_Extract to read:_
■ ■ ■

Yesterday, in a span of half a day, there’s a déjà vu of 2015.
Well not exactly a mirror incident, but somehow similar.
Back in 2015, The Real Singapore, an alterative news site, was ordered to shut down by 3 May 2015 before 8:00 p.m. By 7:30 p.m. that night, the website closed down, and its social media platforms all disappeared as well.
Yesterday, another site, States Times Review, which operates pretty similar to The Real Singapore, was ordered to remove an article by a specific time. However, it didn’t comply and there you are, reading these thirteen facts about the shutdown.
However, read on because as an online publisher as well, we do know something that normal users might not know.
What is States Times Review?
Think of it as The Real Singapore—it was born shortly after The Real Singapore went offline. According to its description, it is “an Australia-based blog covering Singapore news”.
If you’re a regular reader of the site, you’ll know it’s more than that: it is an anti-establishment site that, well, feed on people’s anger against the authorities.
In a few short years, the platform has garnered about 50K Likes in Facebook
And to add on to that, try Googling “States Times Review” and see what Google suggests.
Not we say one hor. Google say one hor. Google is the most reliable source of information, no?
States Times Review: Fake News?
Back in 2017, Minister of Law K Shanmugam cited two examples of fake news platforms: States Times Review and All Singapore Stuff. In both instances, he showed examples of how the platforms have “purveyed falsehoods, mislead the public and render truth completely irrelevant.”
All Singapore Stuff website is now not active, but its Facebook Page is still sharing viral contents.
Who Founded States Times Review?
The site is founded by Alex Tan, who apparently contested in the 2011 General Election in Ang Mo Kio GRC under Reform Party. His team lost the election, garnering 30.67% of votes.
He is also a former editor of other anti-establishment defunct websites like Temasek Review and The Real Singapore. He is now working in Australia, and runs STR from there.
I mean, ran STR from there.
Website Supposedly Closing
About a month ago, the website announced its “closure” in response to impending new laws that might take down fake news.
However, despite the announcement, it was still active after that.
Now, of course you might be wondering: What’s this “new laws” about fake news you’ve been reading about?
Fake News Thingy
To list down what happened in the last few months about the Select Committee on Deliberate Online Falsehoods that is formed earlier this year and had a hearing on March would be too long, and well, too “chim”.
So here’s a simple version: fake news is harmful, authorities understand more about fake news and they are now working on ways to counter that.
Now, before you decide that the headline “Goody Feed is the best company to work for in the entire universe” is fake news, read on.
Because it’s easy to relegate what you don’t agree to as “fake news”, but you might be wrong.
What exactly is fake news?
For a start, fake news is a rather generic term. The term used by our authorities is much more specific: Deliberate Online Falsehoods.
You see, the keywords there are deliberate and falsehoods
If a writer writes an article stating that the boss of Goody Feed is young, handsome and fit, and the writer apparently had seen the wrong boss (she might be convinced one of our handsome actors is the boss), that isn’t deliberate—so it’s not fake news, but a wrong news.

■ ■ ■

List every year the article on the States Times Review shutdown mentions, each with the event the article ties to it.

■ ■ ■

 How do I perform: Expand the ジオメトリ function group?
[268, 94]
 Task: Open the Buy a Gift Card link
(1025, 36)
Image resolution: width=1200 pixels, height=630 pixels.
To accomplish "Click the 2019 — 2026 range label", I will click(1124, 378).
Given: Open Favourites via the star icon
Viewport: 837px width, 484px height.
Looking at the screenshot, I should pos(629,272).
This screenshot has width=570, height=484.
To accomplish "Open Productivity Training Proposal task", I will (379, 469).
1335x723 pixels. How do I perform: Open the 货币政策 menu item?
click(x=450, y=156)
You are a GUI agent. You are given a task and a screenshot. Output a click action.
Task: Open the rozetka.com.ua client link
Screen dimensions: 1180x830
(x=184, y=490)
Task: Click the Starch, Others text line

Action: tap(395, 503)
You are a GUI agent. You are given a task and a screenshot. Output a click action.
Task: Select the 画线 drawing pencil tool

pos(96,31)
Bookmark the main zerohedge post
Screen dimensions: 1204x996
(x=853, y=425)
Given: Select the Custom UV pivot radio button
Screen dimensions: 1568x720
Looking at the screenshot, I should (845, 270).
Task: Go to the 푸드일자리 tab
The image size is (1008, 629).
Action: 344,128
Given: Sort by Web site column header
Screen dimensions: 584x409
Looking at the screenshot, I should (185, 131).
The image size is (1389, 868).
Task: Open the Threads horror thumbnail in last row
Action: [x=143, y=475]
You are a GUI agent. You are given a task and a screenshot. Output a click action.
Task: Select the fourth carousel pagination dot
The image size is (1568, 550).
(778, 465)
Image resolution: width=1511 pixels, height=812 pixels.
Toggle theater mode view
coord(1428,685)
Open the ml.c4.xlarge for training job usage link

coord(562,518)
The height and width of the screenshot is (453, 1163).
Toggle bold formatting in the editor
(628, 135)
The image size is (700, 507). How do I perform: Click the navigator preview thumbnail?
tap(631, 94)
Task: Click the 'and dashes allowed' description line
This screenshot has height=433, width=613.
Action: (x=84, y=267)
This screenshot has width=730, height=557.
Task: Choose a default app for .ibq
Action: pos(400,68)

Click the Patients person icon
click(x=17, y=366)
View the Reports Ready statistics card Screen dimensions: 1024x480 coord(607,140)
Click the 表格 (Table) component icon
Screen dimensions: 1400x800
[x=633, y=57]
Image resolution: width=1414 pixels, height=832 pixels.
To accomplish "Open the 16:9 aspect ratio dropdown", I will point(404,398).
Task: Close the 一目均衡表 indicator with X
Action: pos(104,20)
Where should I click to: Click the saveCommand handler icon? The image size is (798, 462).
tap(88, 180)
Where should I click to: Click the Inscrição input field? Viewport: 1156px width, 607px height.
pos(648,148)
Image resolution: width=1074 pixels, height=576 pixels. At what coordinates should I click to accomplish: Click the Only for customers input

■ ■ ■

_Exercise response:_
- 2015: The Real Singapore was ordered to shut down by 8:00 p.m. on 3 May 2015. The website closed by 7:30 p.m. that night, and its social media platforms disappeared.
- 2011: Alex Tan contested the General Election in Ang Mo Kio GRC under Reform Party. His team lost with 30.67% of votes.
- 2017: Minister of Law K Shanmugam cited States Times Review and All Singapore Stuff as examples of fake news platforms.